By | Published on Monday 20 February 2017

Ed Sheeran

Much of the rage against secondary ticketing in the last year has been aimed at eBay’s StubHub and Live Nation’s ticket tout tickling technologies, so nice to see that other big name in price hike facilitation, Viagogo, back in the news.

The ticket resale site has been accused of “moral repugnance” for allowing tickets to appear on its platform for Ed Sheeran’s upcoming show at the Royal Albert Hall in aid of the Teenage Cancer Trust, with £75 tickets going for £1750 on the site.
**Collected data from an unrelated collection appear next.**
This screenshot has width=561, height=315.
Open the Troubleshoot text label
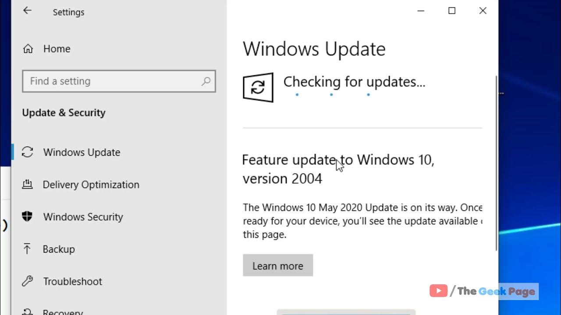pos(72,281)
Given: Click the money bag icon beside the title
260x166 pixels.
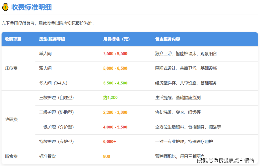Looking at the screenshot, I should point(5,7).
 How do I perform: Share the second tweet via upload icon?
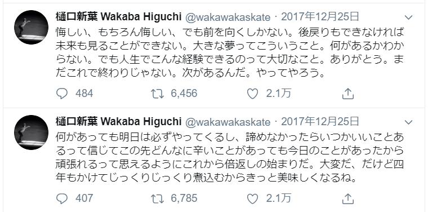[348, 198]
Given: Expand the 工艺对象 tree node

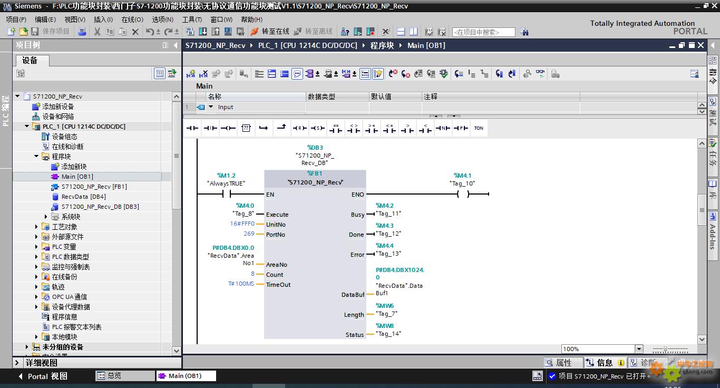Looking at the screenshot, I should [x=37, y=227].
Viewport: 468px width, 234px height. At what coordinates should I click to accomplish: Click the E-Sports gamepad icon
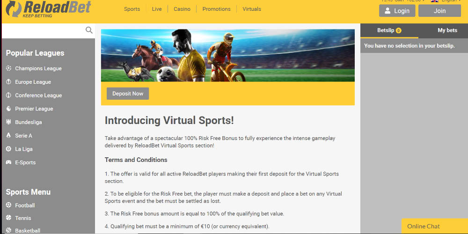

The charity has already put in place a number of measures in a bid to ensure anyone with touted tickets will not get access to their popular season of shows at the Royal Albert Hall. It says on its website: “We are also doing our part by introducing additional measures like limiting the number of tickets people can buy, and requiring photo ID to enter the concert. ID will be rigorously checked and anyone with tickets purchased on the secondary market will not be admitted”.

However, a statement on Viagogo’s website tells buyers that they have a way of circumventing this measure, in that “buyers of tickets for this event will be accompanied into the venue by the seller”.

Commenting on this attempt to circumvent the Teenage Cancer Trust’s anti-touting measures, the FanFair Alliance – which campaigns for more regulation of secondary ticketing, of course – told reporters: “Teenage Cancer Trust have gone to huge lengths and expense to prevent resale and profiteering of their tickets. To all intents and purposes they are non-transferrable, with buyers needing to provide photo ID on the door”.

It added: “Not only are Viagogo encouraging touts to sell these tickets at vastly inflated prices, none of which goes back to the charity, they attempt to circumvent the terms and conditions by advertising that the buyer will be accompanied into the venue by the seller. Leaving aside the moral repugnance of profiteering at the expense of teenage cancer sufferers, this appears a flagrant breach of consumer law and yet another reason why government intervention is so desperately needed”.

Meanwhile, the whole escapade has forced the Teenage Cancer Trust itself to have state the fucking obvious, ie that “the only people who should profit from Teenage Cancer Trust at the Royal Albert Hall are young people with cancer”.

It’s not the first time secondary sites have been called out for allowing tickets for charity events to appear on their platforms, with the touts often seeing much bigger pay outs than the charities themselves when a superstar act agrees to do a show at a much smaller venue than they would normally play because it benefits a good cause. Some resale set-ups have occasionally sought to remove such tickets from their platforms, but not the cunts at Viagogo, who are still listing plenty of overpriced tickets for the Sheeran charity show.

The resale site is also the subject of new rage in Spain after the promoter and management for Spanish singer songwriter Joaquín Sabina revealed that the touting platform started selling tickets for an upcoming show in the city of A Coruña, even though technical problems meant that the sale of tickets for the gig on the primary sites had been postponed.

That Viagogo seemingly still started advertising tickets for sale from the original on-sale date suggests speculative selling, where touts take money for tickets they are yet to actually purchase, another dodgy touting tactic much frowned upon my the anti-tout lobby within the music community, not to mention consumer rights campaigners.